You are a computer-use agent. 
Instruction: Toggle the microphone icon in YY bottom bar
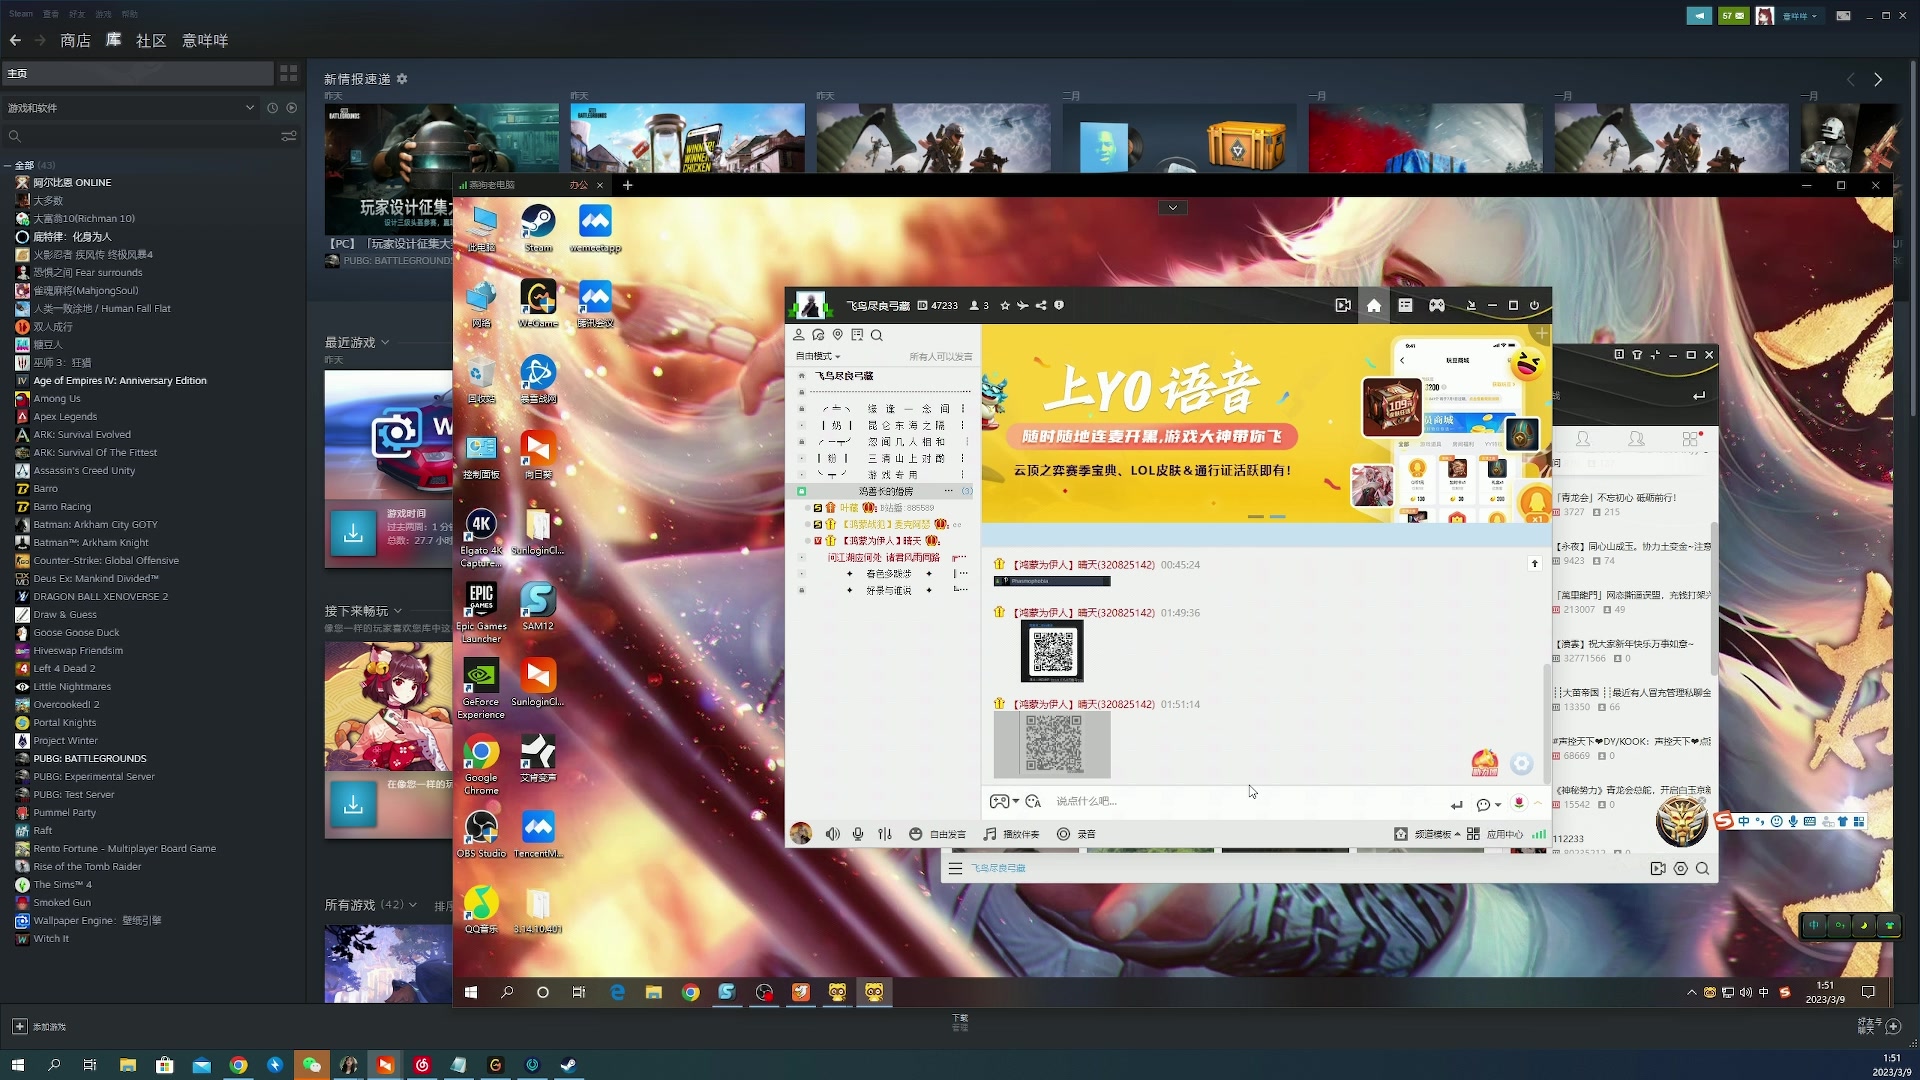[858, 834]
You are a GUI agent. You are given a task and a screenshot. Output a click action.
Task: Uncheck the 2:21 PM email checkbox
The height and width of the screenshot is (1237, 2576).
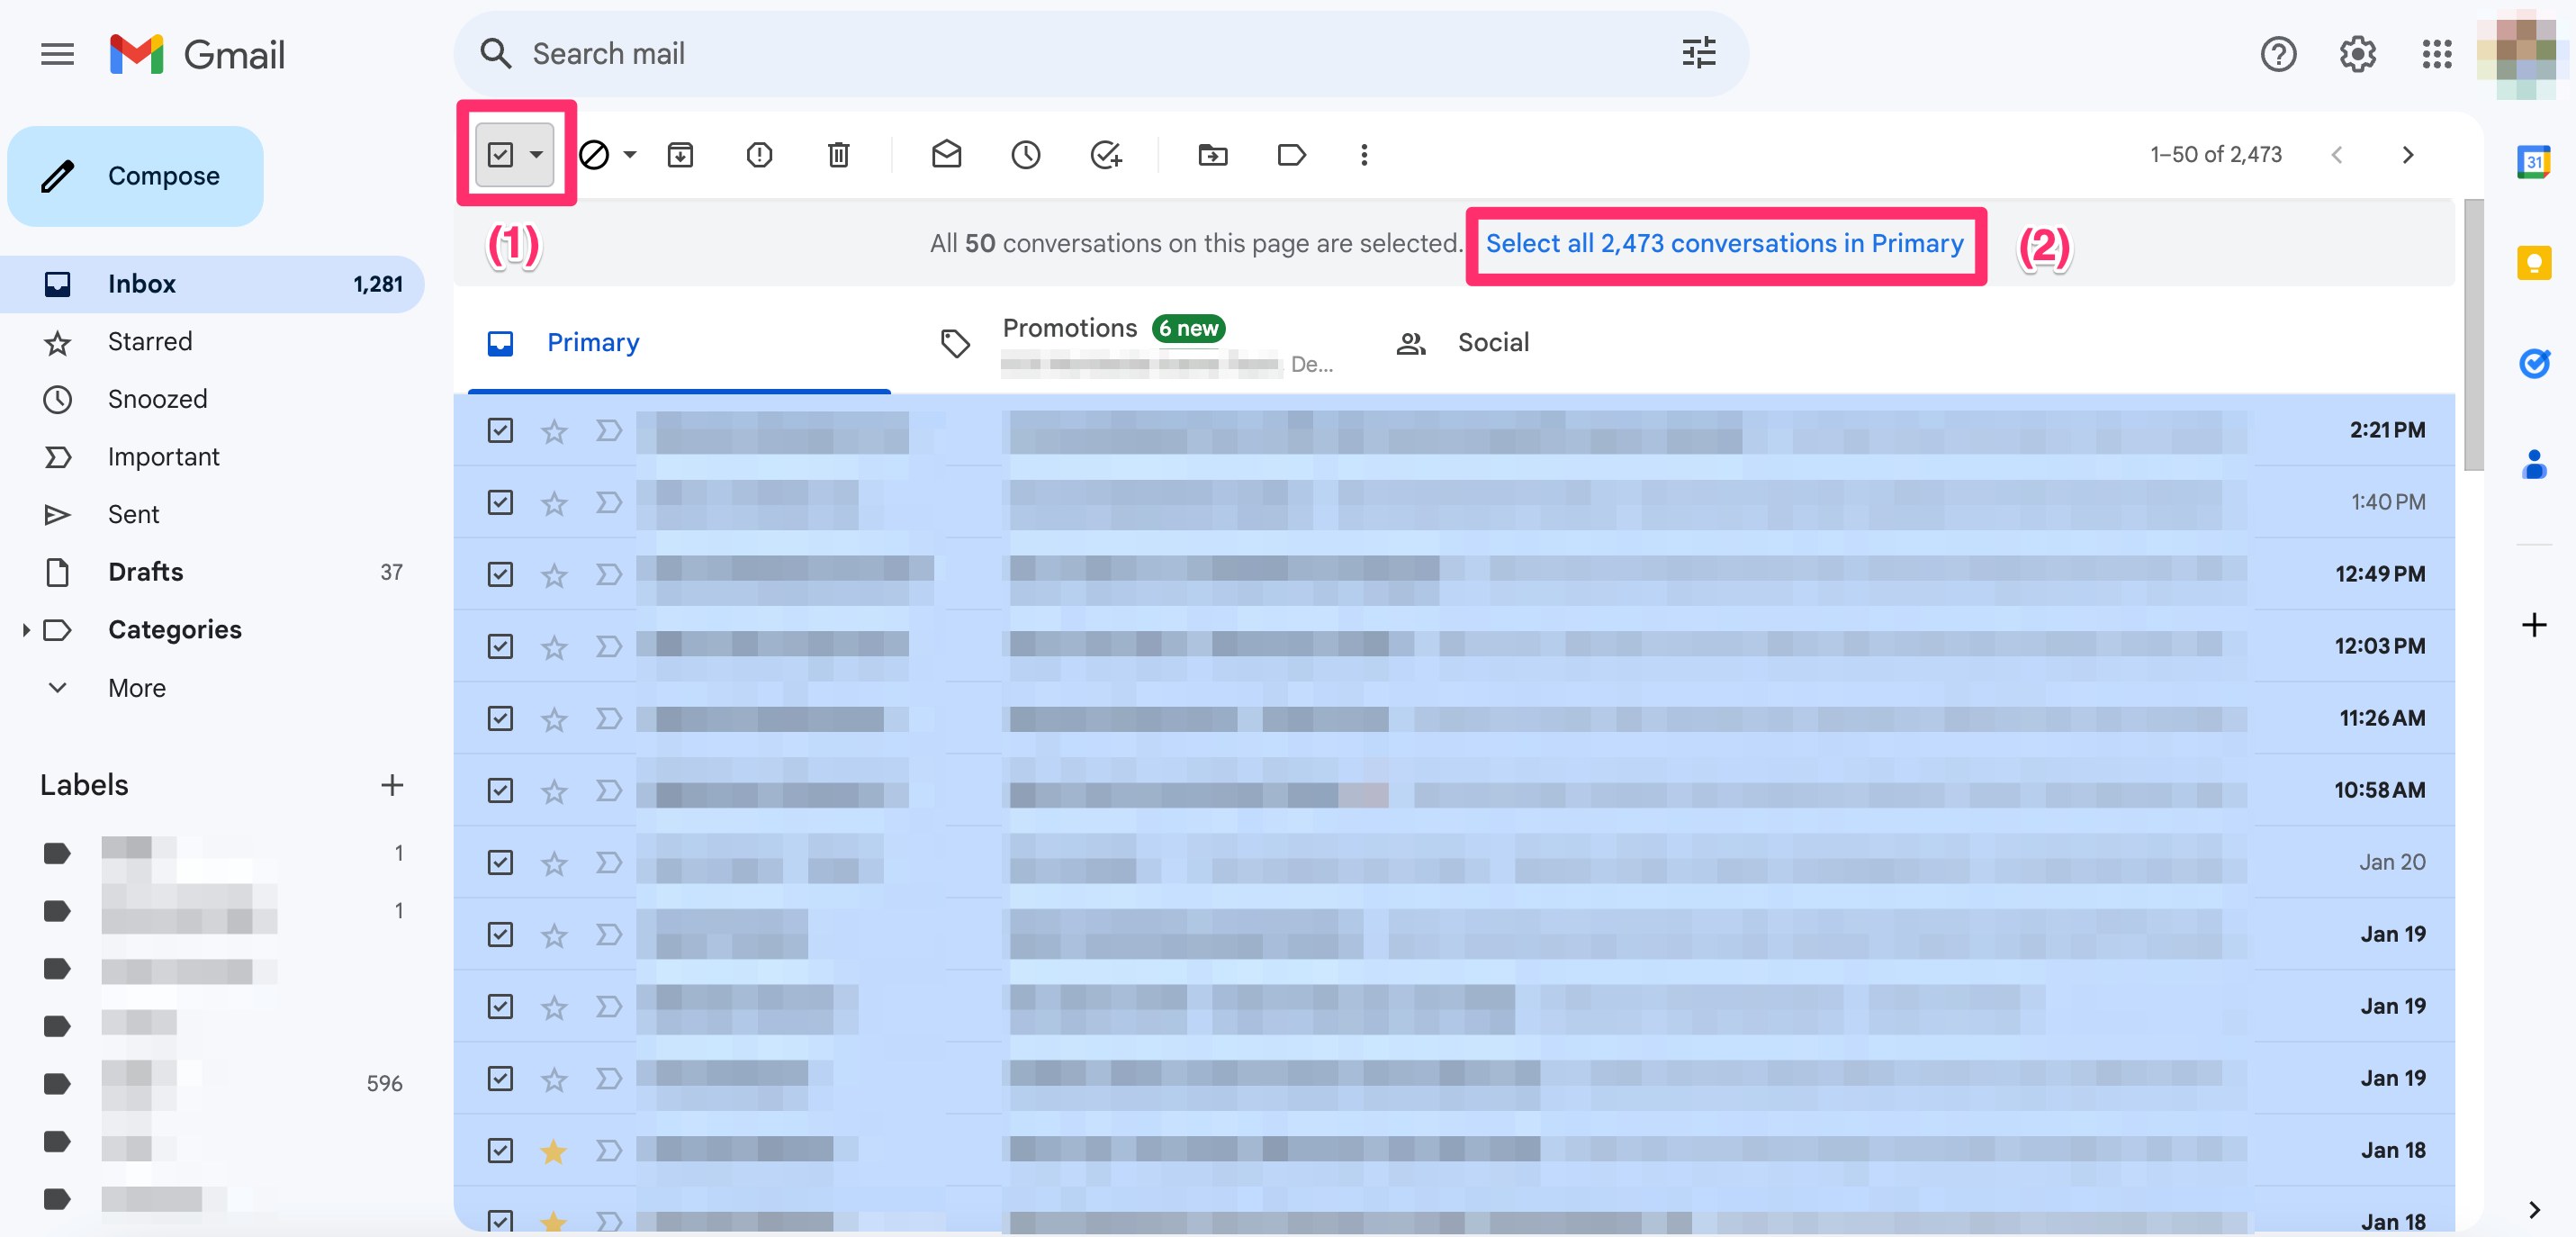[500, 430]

════════

Problem details:
What's needed is every record restated exactly, pictures excluded.

Answer to this task:
You are a computer-use agent. 
Instruction: Toggle the microphone icon in YY bottom bar
[858, 834]
You are a GUI agent. You are given a task and a screenshot. Output a click action.
Task: Uncheck the 2:21 PM email checkbox
The height and width of the screenshot is (1237, 2576).
[500, 430]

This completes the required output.